Dar um sentido à sua vida e construir o impossível

Identidade: Sharine F. Hernández, Venezuelana

País de acolhimento desde 2017: Portugal

Lema de vida: Não é possível derrotar aqueles que jamais se renderão

Esta história foi desenvolvida no âmbito do projeto “Women TCNs Integration in Local Communities through Employability and Entrepreneurship Local Oriented Strategies.”

Através do ecrã emerge a presença de uma mulher vibrante, forte, idealista, mas também pragmática, ansiosa por se expressar e determinada a fazer do Mundo um lugar mais aprazível.

Sharine Fernández Hernández conta-nos a história das suas origens:  nasceu na Venezuela, no seio de uma família bicultural. O pai era colombiano, o que lhe conferiu uma dupla cidadania. É licenciada em Direito e Relações Internacionais e começou a exercer advocacia há vinte anos. Durante o período em que viveu no seu país de origem, foi Consultora Jurídica e Advogada de Negócios Internacionais. Abraçou diferentes profissões e desafios. Foi professora do Ensino Superior em Direito e em Comunicação Social e criou a sua própria empresa na área das importações.

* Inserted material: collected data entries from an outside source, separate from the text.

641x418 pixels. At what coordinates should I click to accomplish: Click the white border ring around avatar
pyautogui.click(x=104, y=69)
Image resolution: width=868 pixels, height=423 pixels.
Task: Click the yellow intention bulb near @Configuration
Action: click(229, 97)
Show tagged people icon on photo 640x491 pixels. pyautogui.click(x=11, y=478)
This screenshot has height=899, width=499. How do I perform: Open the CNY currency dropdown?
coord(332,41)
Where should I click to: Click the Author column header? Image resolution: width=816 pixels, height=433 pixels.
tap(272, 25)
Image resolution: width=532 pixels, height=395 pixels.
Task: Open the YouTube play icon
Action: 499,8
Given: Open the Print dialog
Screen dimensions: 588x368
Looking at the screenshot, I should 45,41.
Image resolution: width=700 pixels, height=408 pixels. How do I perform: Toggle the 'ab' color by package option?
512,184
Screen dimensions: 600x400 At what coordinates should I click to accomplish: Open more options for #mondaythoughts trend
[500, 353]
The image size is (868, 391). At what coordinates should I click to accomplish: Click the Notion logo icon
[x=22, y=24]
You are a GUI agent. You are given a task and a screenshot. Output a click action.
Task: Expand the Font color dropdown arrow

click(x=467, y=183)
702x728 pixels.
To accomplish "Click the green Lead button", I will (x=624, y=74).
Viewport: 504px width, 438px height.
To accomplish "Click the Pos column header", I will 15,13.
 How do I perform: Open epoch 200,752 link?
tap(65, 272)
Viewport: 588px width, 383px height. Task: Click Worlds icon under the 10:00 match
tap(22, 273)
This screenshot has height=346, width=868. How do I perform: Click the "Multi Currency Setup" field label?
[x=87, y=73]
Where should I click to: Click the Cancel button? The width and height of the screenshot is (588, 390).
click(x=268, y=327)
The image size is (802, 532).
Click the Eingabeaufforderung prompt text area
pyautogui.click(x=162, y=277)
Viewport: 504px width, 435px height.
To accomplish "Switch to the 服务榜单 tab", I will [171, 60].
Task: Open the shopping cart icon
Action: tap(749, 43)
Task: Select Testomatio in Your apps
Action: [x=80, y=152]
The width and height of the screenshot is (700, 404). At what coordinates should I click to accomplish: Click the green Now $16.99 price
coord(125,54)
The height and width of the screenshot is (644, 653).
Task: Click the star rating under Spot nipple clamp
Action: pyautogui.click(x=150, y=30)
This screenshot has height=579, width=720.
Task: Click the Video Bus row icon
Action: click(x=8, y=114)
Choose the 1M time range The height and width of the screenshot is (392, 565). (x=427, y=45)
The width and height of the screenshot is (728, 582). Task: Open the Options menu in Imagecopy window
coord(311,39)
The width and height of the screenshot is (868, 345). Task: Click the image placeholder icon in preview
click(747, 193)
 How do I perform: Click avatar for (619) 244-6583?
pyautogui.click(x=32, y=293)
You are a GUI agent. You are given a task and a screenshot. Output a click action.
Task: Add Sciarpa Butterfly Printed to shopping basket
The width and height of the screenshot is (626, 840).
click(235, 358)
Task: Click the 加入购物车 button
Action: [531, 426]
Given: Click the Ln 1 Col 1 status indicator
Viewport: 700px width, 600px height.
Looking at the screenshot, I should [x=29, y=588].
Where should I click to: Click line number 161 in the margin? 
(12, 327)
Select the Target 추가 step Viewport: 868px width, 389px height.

Desde cedo, na sua carreira, Sharine enfrentou o problema da repressão política e compreendeu que há um preço a pagar quando não se é conformista e se tem opiniões fortes. A Venezuela enfrenta, atualmente, uma situação política e económica complexa e, à semelhança de outros compatriotas, a opção pela diáspora foi inevitável.

Sharine vive em Portugal há cinco anos e encontra-se numa situação regular, em termos do seu reconhecimento enquanto migrante.  Criou o próprio negócio de desenvolvimento de soluções tecnológicas jurídicas para a elaboração automatizada de contratos através de modelos preditivos.

Mas, viajemos de volta ao início da sua jornada.

Ao chegar a um país diferente para escapar à turbulência socioeconómica e política do seu país de origem, as pessoas podem enfrentar problemas esmagadores: falta de dinheiro e de documentação, choque cultural, falta de reconhecimento do diploma, incapacidade de falar a língua de acolhimento, entre outras barreiras. Este foi o caso de Sharine.  Embora compreendesse que o melhor a fazer era deixar para trás o seu país, passou por um período difícil, na chegada a Portugal.  Faltava-lhe dinheiro, não conseguia falar e escrever português corretamente e o diploma em Direito e Relações Internacionais, bem como as competências profissionais que tinha adquirido tornavam-se, aparentemente, inúteis.

Quando se é forçado a fugir, a nossa condição económica é vulnerável. Não é de esperar que se possa arcar com os custos elevados do processo de reconhecimento de um diploma.  Sharine acredita que os países de acolhimento devem  oferecer aos migrantes condições que lhes permitam trabalhar nos seus domínios de especialização. Sugere a relevância da criação de espaços de co-working que possam ser livremente utilizados. Sugere ainda a importância de criar um fundo para ajudar os migrantes a pagar o processo de reconhecimento do diploma.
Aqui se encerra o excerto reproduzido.